L’université d’anthropologie aventurière n’est devenue formellement une université que tardivement dans l’histoire du Royaume d’Albi, aux alentours du début du XIXème siècle. Néanmoins, les bâtiments et la vocation de l’humanistinen existent déjà depuis plusieurs siècles, sans qu’il soit possible d’établir une date exacte de sa fondation. Les travaux des archivistes font remonter le début de son histoire à la fondation d’un petit comptoir marchand fortunéen à Albigärk aux alentours du VIème siècle, à la suite de négociations entre les commerçants de la Sérénissime et les autorités locales. A cette époque, la péninsule d’Albi n’était pas encore complètement unifiée par une unique couronne et ses domaines fonciers souffraient largement de leur enclavement. Les richesses de la civilisation eurysienne se concentrent alors surtout autour de la Leucytalée et l’océan du nord n’a pas encore acquis son statut de voie de passage privilégiée pour le commerce.
Si déjà à cette époque les habitants de la péninsule sont connus pour leur goût de l’exploration du monde et que des expéditions outre-mer sont périodiquement organisés à la découverte de nouvelles terres où commercer et piller, les méthodes et l’institutionnalisation des compagnies de marchands est à la peine par rapport à celle des fortunéens.

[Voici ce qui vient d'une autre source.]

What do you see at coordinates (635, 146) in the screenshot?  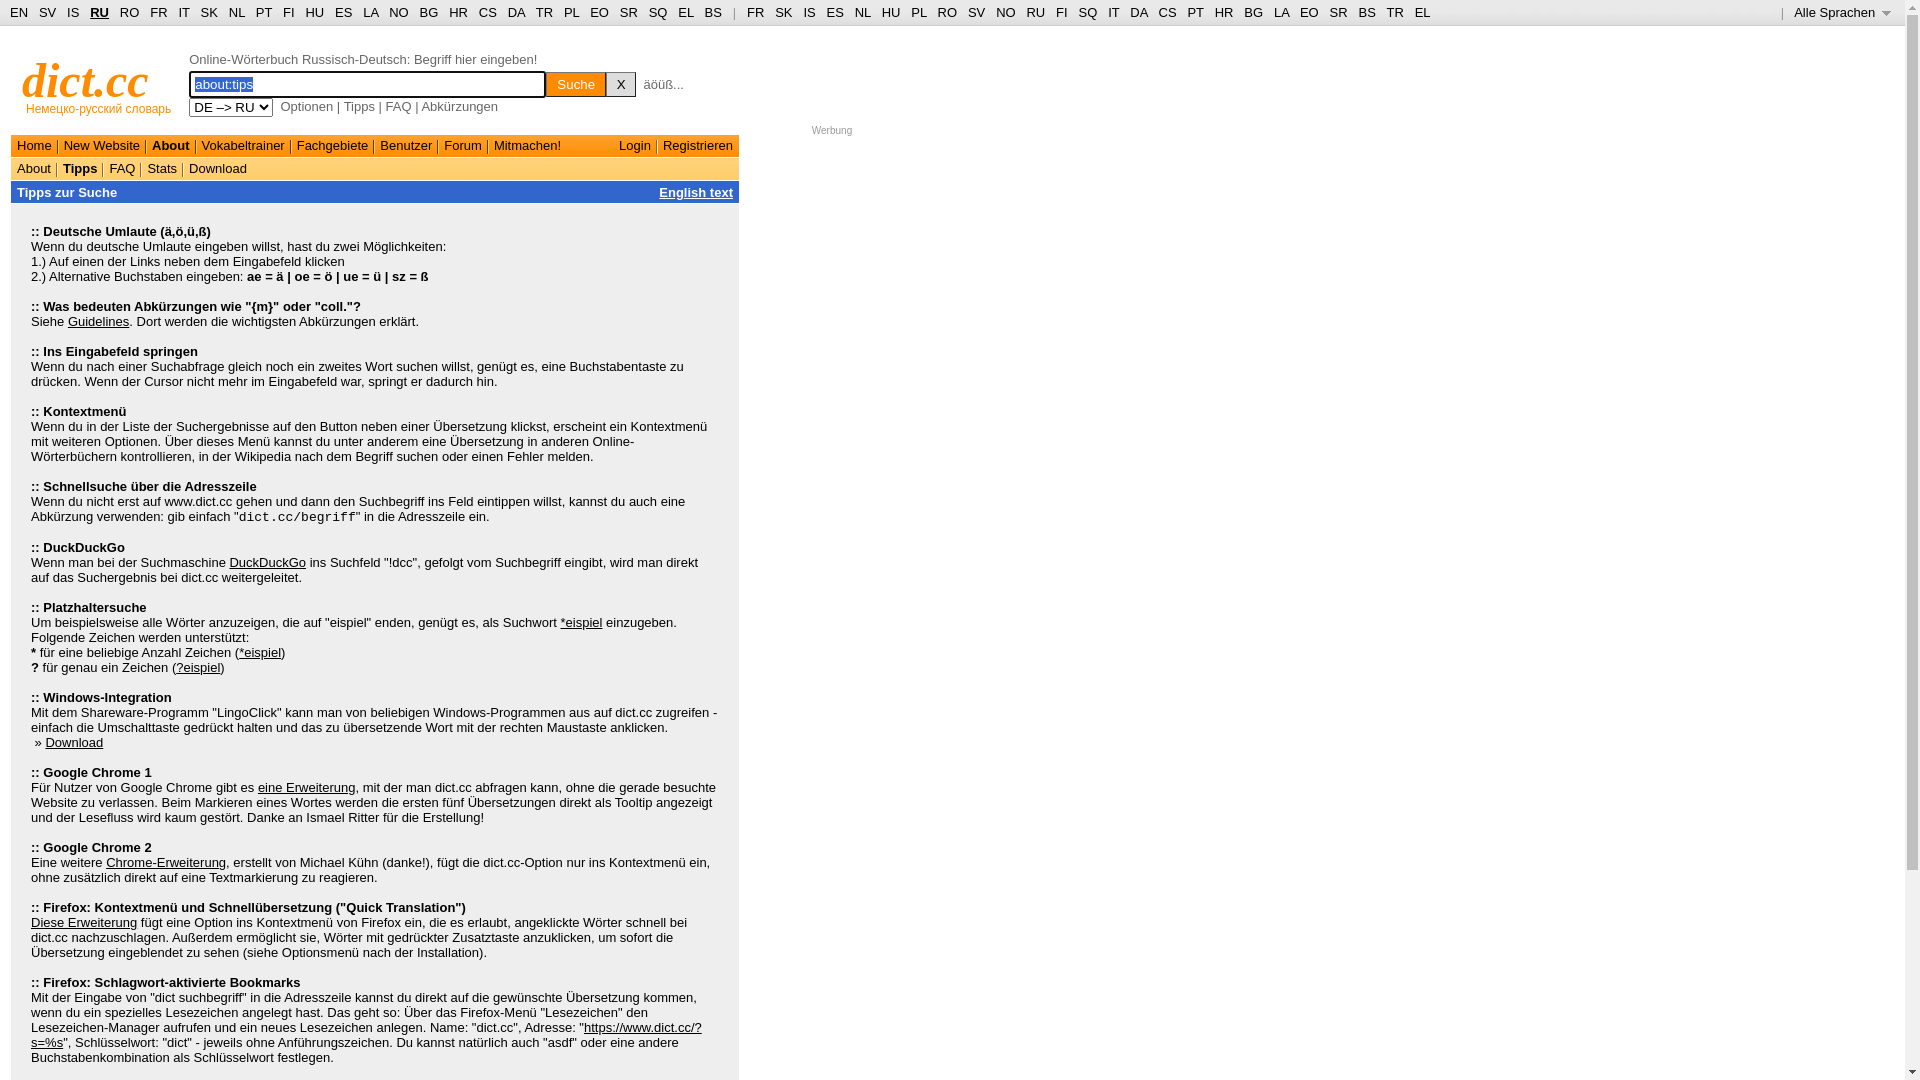 I see `Login` at bounding box center [635, 146].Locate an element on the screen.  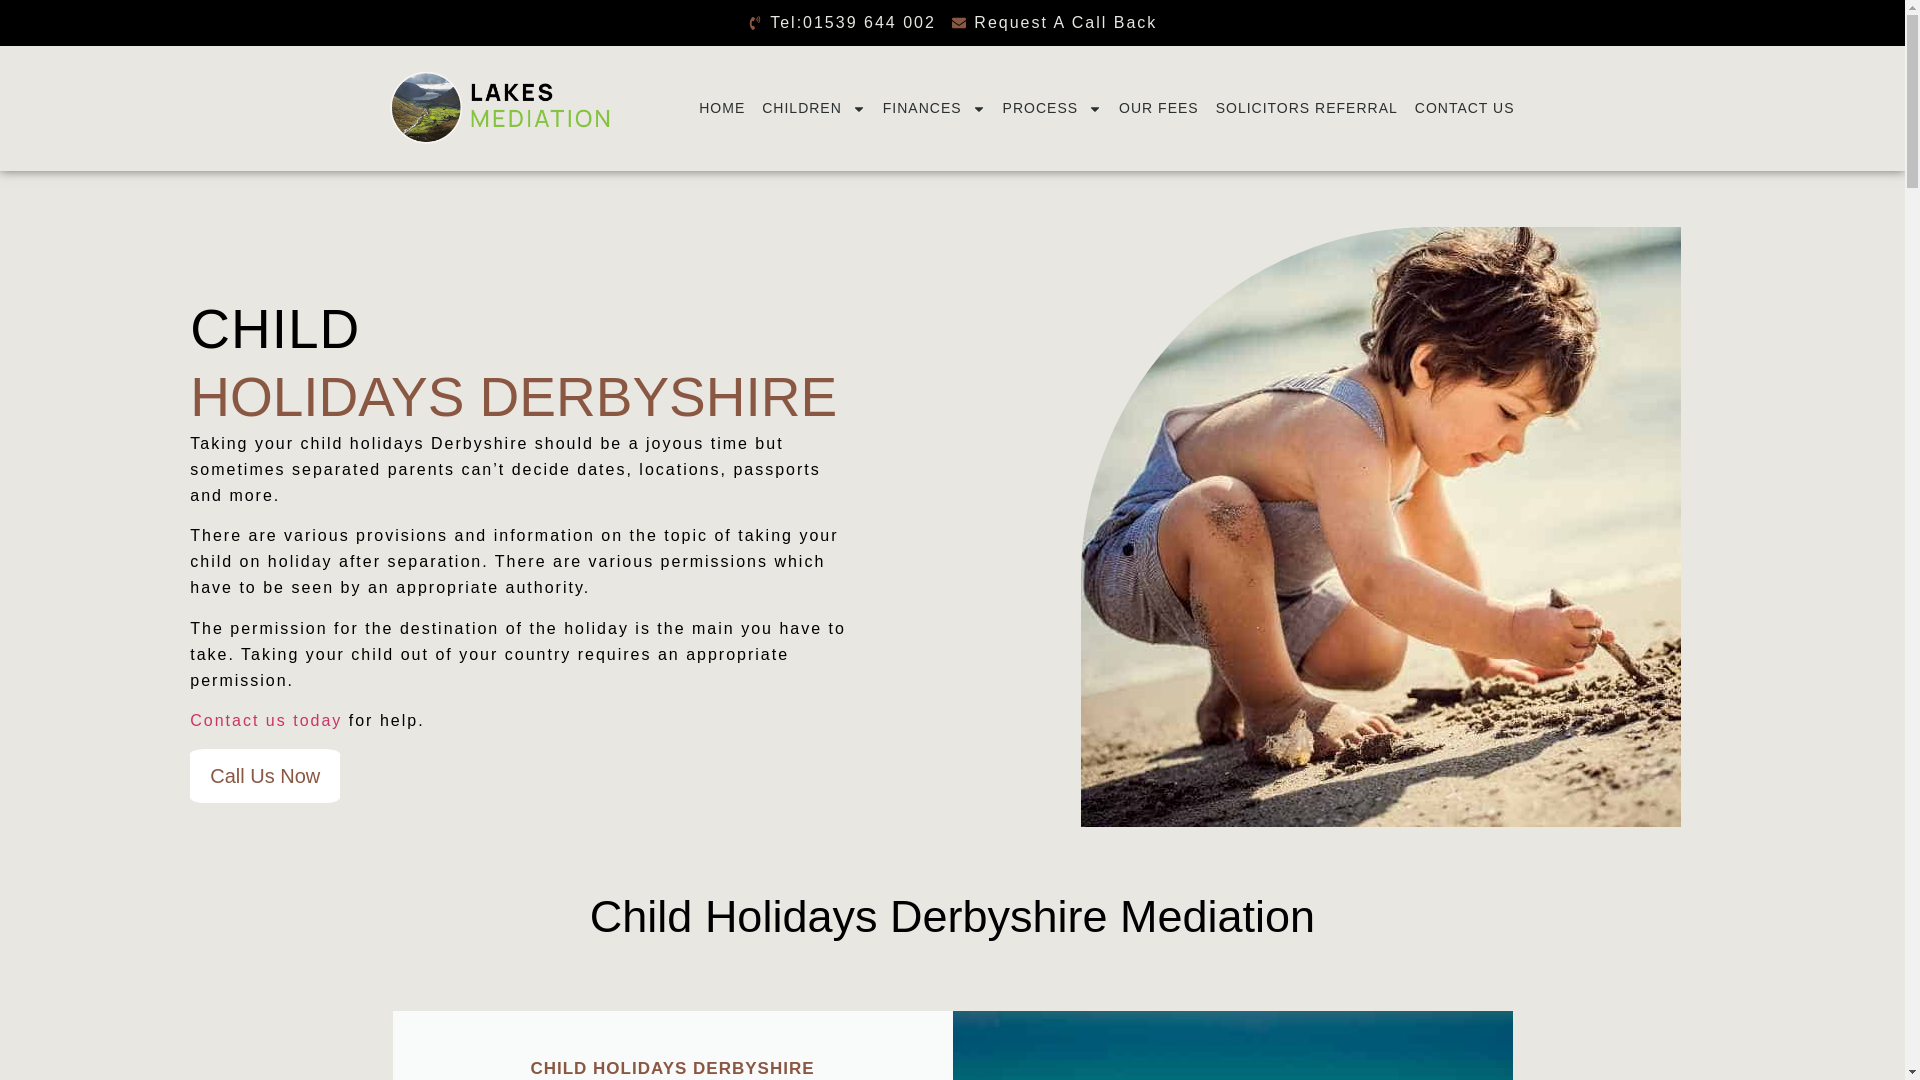
CHILDREN is located at coordinates (814, 108).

C’est cette prise de conscience, au contact de leurs commerçants et usuriers qui fait prendre conscience aux Pharois de la nécessité de réformer ce qui jusqu’alors se résumait à des voyages privés et de petite envergure.
Les réformes, qui ne peuvent être prises qu’à petite échelle, sont d’abord balbutiantes. Une première guilde d’exploration est créée, fonctionnant sur le modèle de la créance et du mercenariat : des propriétaires terriens financent sur leurs fonds propres des expéditions outre-mer dans un objectif de rentabilité. C’est cet objectif qui marque véritablement un tournant dans l’histoire pharoise puisqu’il oblige à rationaliser les pratiques du pillage et du commerce. Jusqu’alors les capitaines avaient seule voix au chapitre quant à leurs destinations et leurs stratégies, ce qui poussait autant à l’audace qu’à la stupidité. Il n’était alors pas si rare de voir des raids tourner au fiasco en raison d’un manque de préparation des assaillants.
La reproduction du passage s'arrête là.